## Brief
From the article on IPR and pharmaceuticals below, list every speaker on the introductory panel of the Conference on IPR with the position the article gives for each.

## Text segment
※
IPR: Pharmaceuticals
Volume 14, Number 2 Article by Rupa Chanda September, 2002
IPR: Pharmaceuticals :
In the introductory panel of the Conference on IPR, the speakers included S Chandrasekaran, Deputy Controller of Patents & Designs, Govt of India; M D Nair, Consultant to the Pharmaceutical Industry, Chennai; P P Prabhu, former Commerce Secretary, Government of India; K Raghavendra Rao, MD, Orchid Chemicals & Pharmaceuticals and Jayashree Watal, Consultant to the WTO Secretariat.
S Chandrasekaran clarified what constitutes intellectual property, what a patent is, and how an invention may qualify for a patent.He pointed out that as a participant in the TRIPS Agreement, India is obliged to modify her statutes to make her IPR regime TRIPS compliant and this will impact domestic R&D, product patents and compulsory licensing. P P Prabhu brought out the three basic aspects of TRIPS that have been the subject of debate and criticism, namely, concerns about public health and access to medicines; harmonisation of approaches to the utilisation of living resources found in the TRIPS Agreement on the one hand and the UN Convention on Biological Diversity on the other; and transfer of technology. One of the factors leading to the November 2001 Doha Ministerial Conference of the WTO, was the widespread concern about patents leading to increased prices of medicines and reduced access to essential medicines, revealed Jayashree Watal, who was involved in the preparation of the Declaration on the TRIPS Agreement and Public Health adopted in Doha. Watal dwelt on the two aspects most germane to the issue of public health — compulsory licensing and parallel trade.
※
## Dataset content
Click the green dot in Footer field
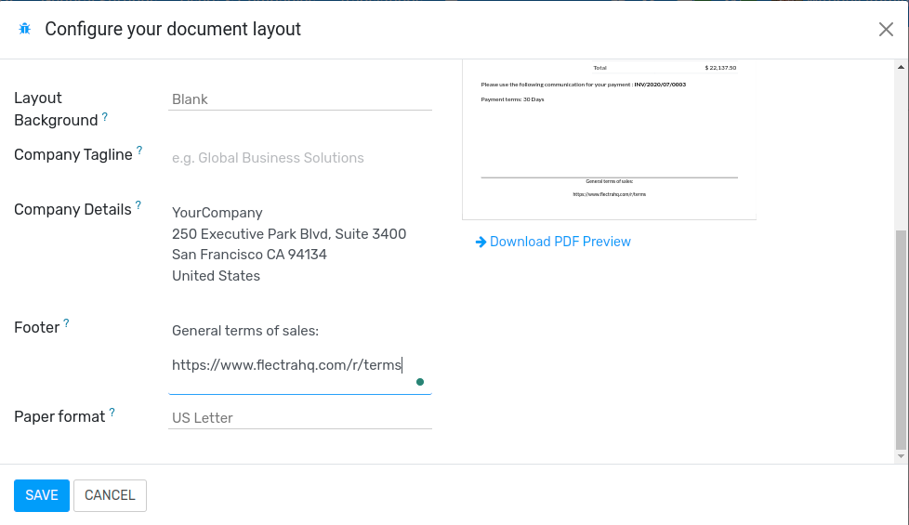 pos(420,382)
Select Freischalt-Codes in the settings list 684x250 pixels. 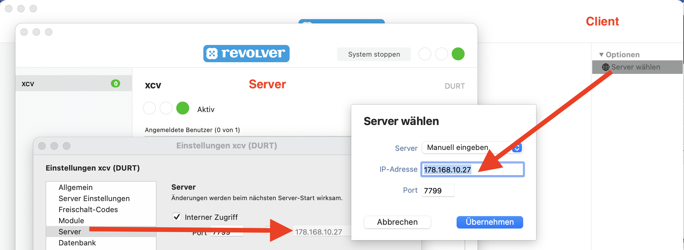coord(88,210)
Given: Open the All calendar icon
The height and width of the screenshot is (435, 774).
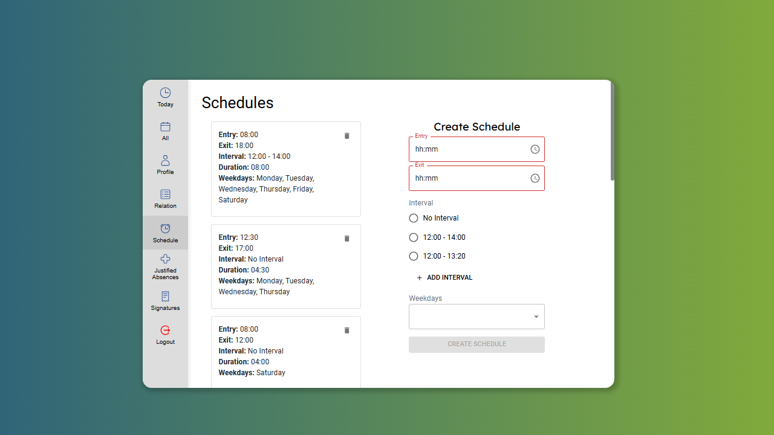Looking at the screenshot, I should pyautogui.click(x=165, y=127).
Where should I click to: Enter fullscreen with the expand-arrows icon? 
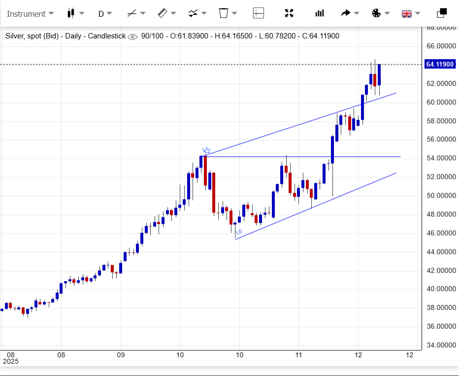click(290, 13)
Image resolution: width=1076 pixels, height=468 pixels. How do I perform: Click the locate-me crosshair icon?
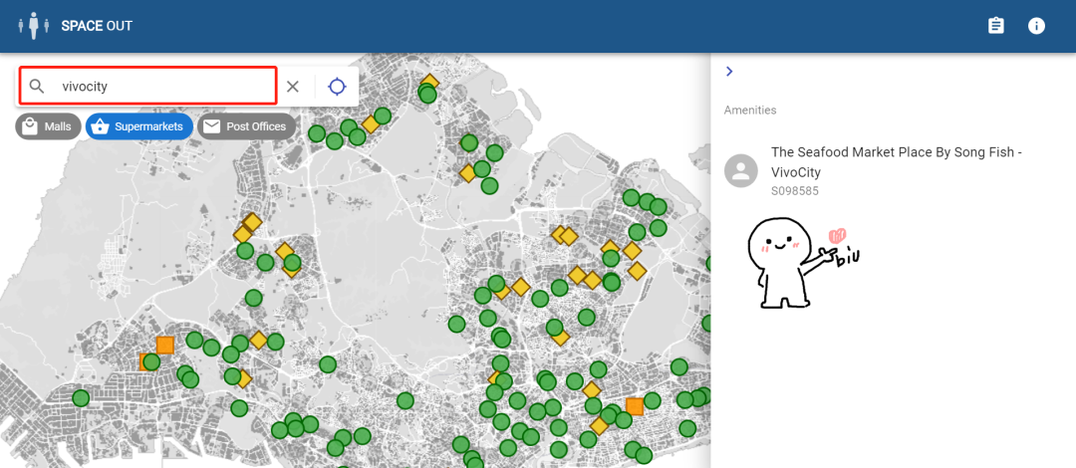(x=337, y=87)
※
## Solution to the problem
- S Chandrasekaran: Deputy Controller of Patents & Designs, Govt of India
- M D Nair: Consultant to the Pharmaceutical Industry, Chennai
- P P Prabhu: former Commerce Secretary, Government of India
- K Raghavendra Rao: MD, Orchid Chemicals & Pharmaceuticals
- Jayashree Watal: Consultant to the WTO Secretariat